これからの「暴力」の話をしよう

ジェンダーの! ジェンダーによる! ジェンダーのための? ジェンダー!!!!
以上をもって挨拶と代えさせていただきます。申し遅れました。アイアムア死体性病です。

エ~今日はね、ジェンダーの話ということで、どういったことからお話しようかなーなんて思ってるわけですけども、どうですか?ジェンダーしてますか?なんてね。ジェンダ~イズ~ワ~イルド、なんつってね。あらありがとうございますお客さんがね暖かくてもう、そちらのジェンダーの方なんかももうね、大変ですよね。ジェンダーさん、ジェンダーさん、ひとつ飛ばしてジェンダーさん。って飛ばしたらいけませんね。ジェンダーはね。こらこらいい加減にしなさいよ。ジェンダージェンダーうるじぇえんだー!とか怒られないうちにね、早速ですが本題の方に入らせていただこうかなと思っております。

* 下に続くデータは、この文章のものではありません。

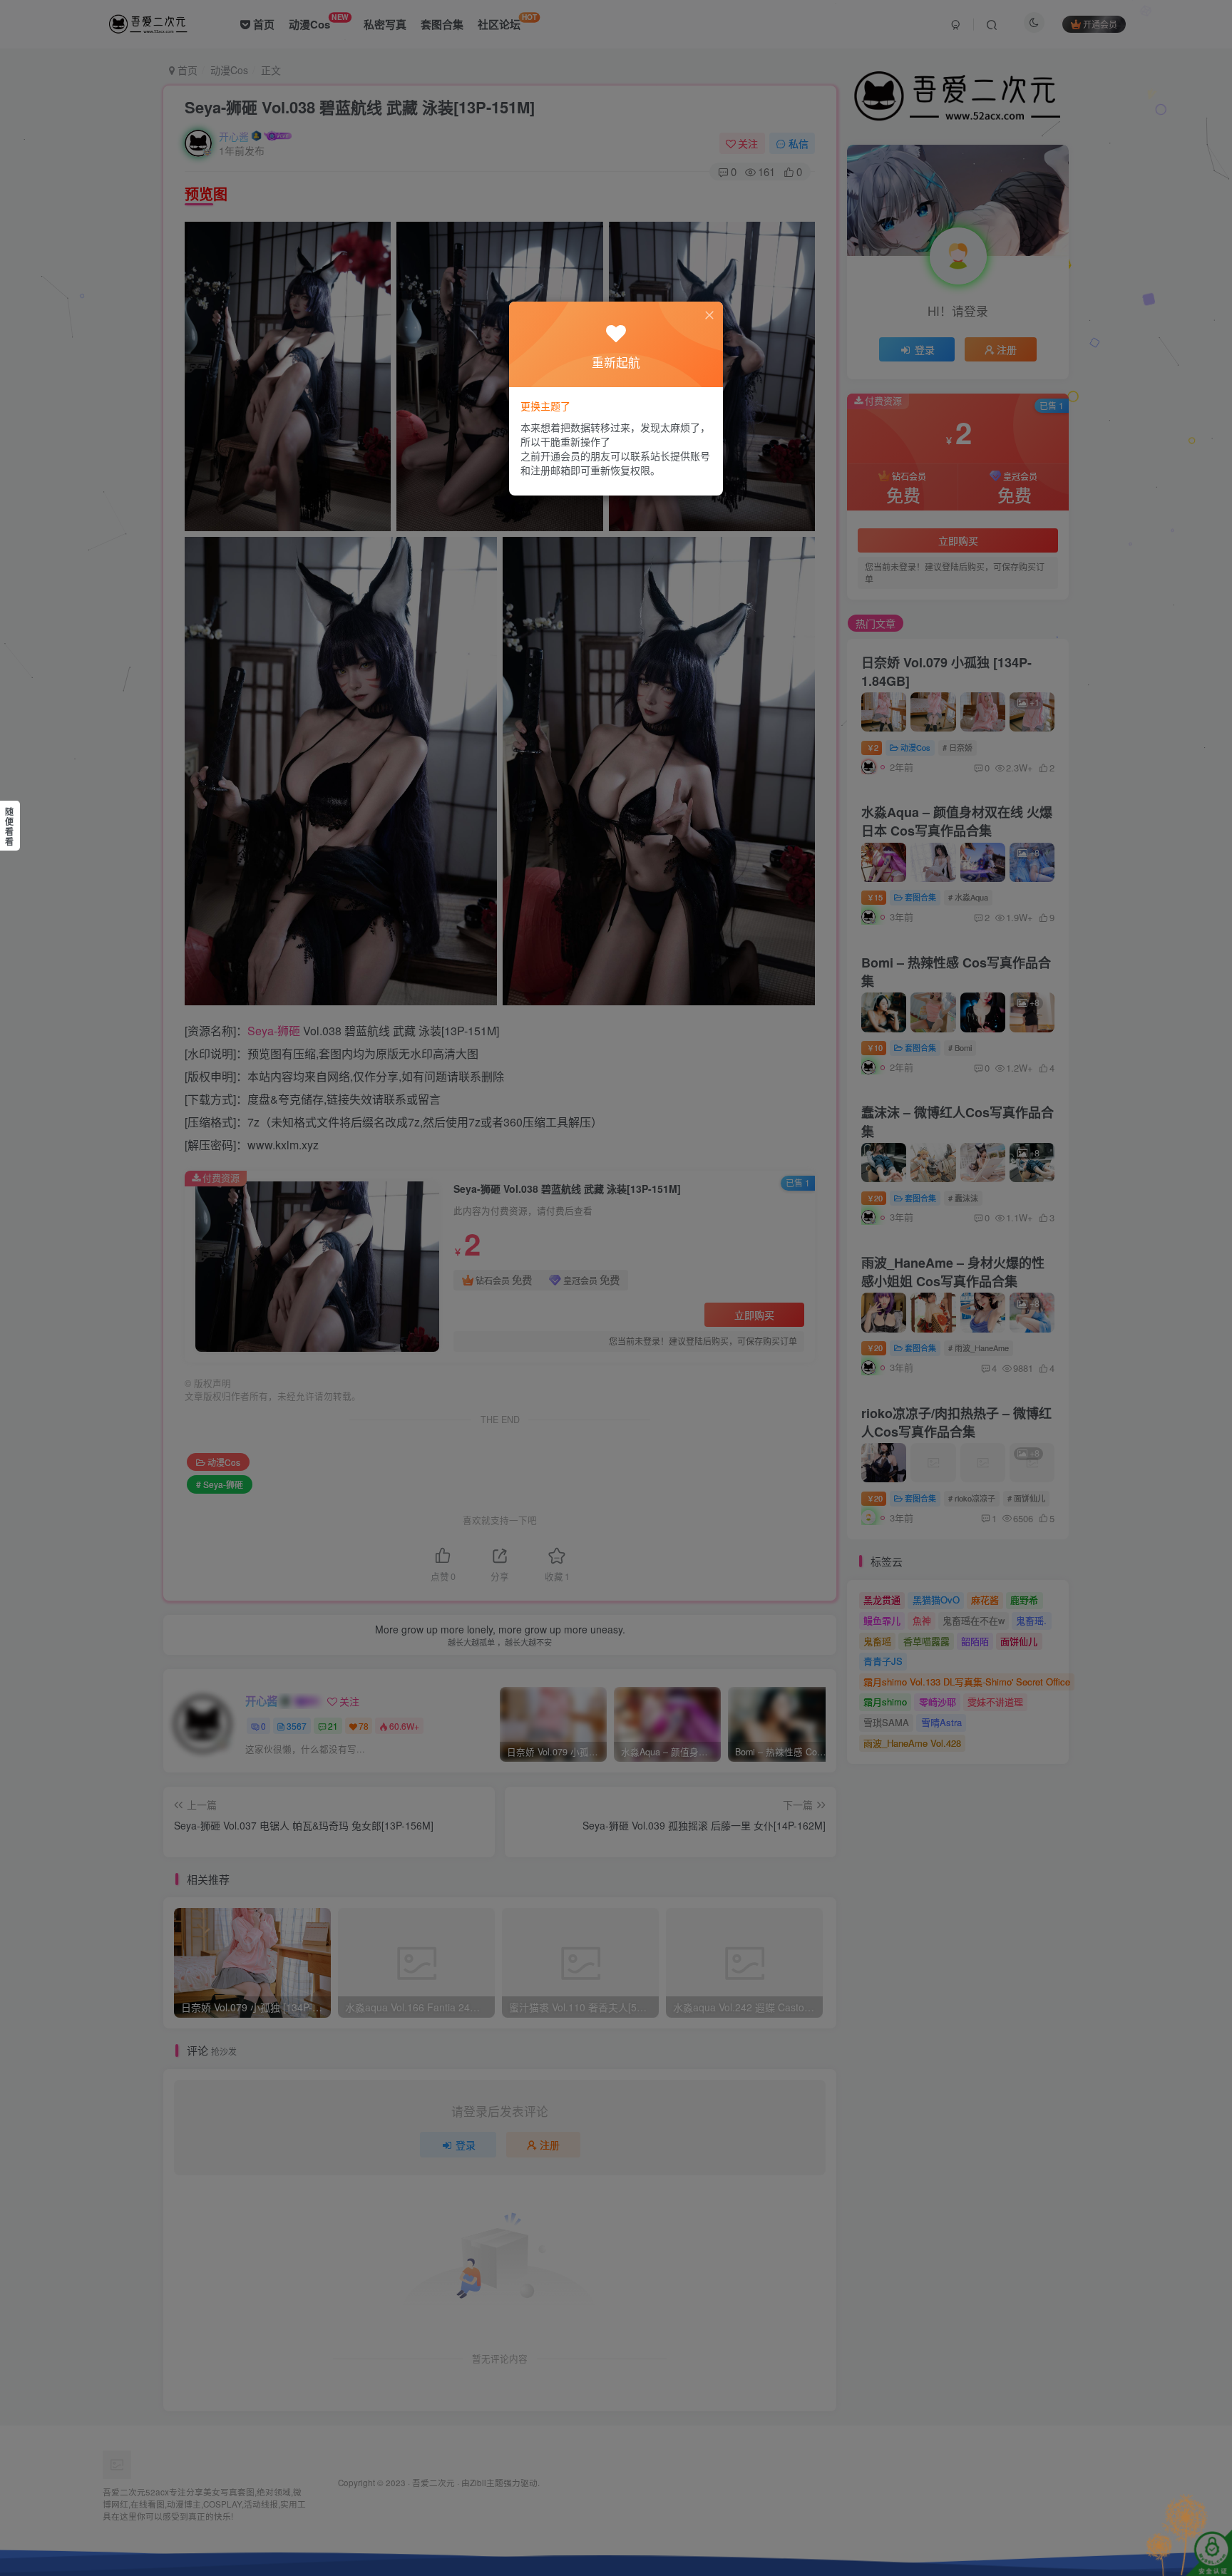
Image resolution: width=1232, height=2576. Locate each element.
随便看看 (9, 826)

「この世には不思議なことなど何もないのだよ、関口君」

令和三百六十五年、高輪ゲートウェイから田町オプトアウトにかけての一帯は祝祭の喧騒に包まれていた。○○○(任意の文字列)○○○(任意の文字列)、○○○(任意の文字列)○○○(任意の文字列)、○○○(任意の文字列)○○○(任意の文字列)、高・収・入の祝詞を大音響で響かせるトラックをベーシックインカム派大僧正がその身ひとつで横転させる言祝ぎの儀は既に九十四回目。煩悩の数と同じ一百八回目のクライマックスへと向けて、衆生の熱は高まらんばかりであった。
生にまつわる一切の苦を浄するゆるキャラ「南無ずっきゅん」のARスタンプの応酬が夜の闇に薄く抗い、誰もが等しくその光に照射された。そこには平等しかなかった。一切が平等で、一切が苦しく、完璧にポリティカルなコレクトネスだった。齟齬がない美しさだけで、もうそれだけでよかった。

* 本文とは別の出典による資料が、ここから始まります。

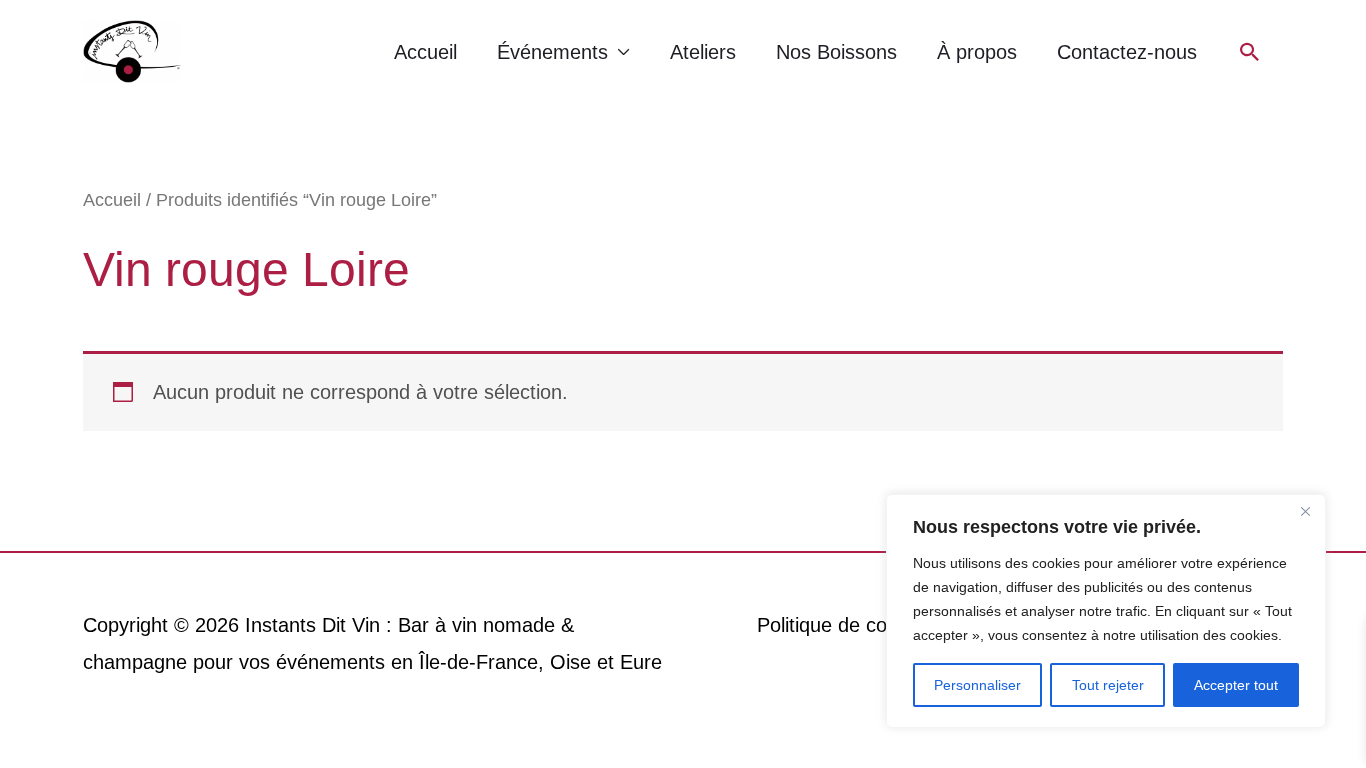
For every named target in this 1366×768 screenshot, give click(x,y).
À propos (977, 52)
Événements (552, 52)
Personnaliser (977, 685)
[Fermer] (1305, 511)
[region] (1106, 611)
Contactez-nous (1127, 52)
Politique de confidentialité (872, 625)
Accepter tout (1236, 685)
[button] (1250, 52)
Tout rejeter (1108, 685)
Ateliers (703, 52)
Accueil (425, 52)
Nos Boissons (836, 52)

「この世には差のつかないことなど何もないのだよ、関口くん」

こんこん。こぶしが、ちいさすぎて、ノックのおと、きこえなかったのかな?こんこん。だれかいませんか?こんこん。わたしです。きこえますか?そっちはどうですか?へんなこと、ありませんか?こんこん。だれかいませんか?こんこん。わたしはここです。とどいていませんか?へんじを、してください。わたしのことなんか、どうでもいいですか?わたしの、てが、ちいさすぎますか?こんこん。ぱぶりっくいめーじさんですよね。こんこん。あけてください。こんこん。いれてください。こんこん。きこえませんか?わたしは、ここに、います。わたしです。フェミニズムです。こんこん。こんこん。こんこん。
繰り返される度早くなり、その代わり祈る時間が増えた。いつしかその拳は、音を置き去りにした。こうして怪物が誕生した。後にこう呼ばれることになる。百式フェミニズム観音。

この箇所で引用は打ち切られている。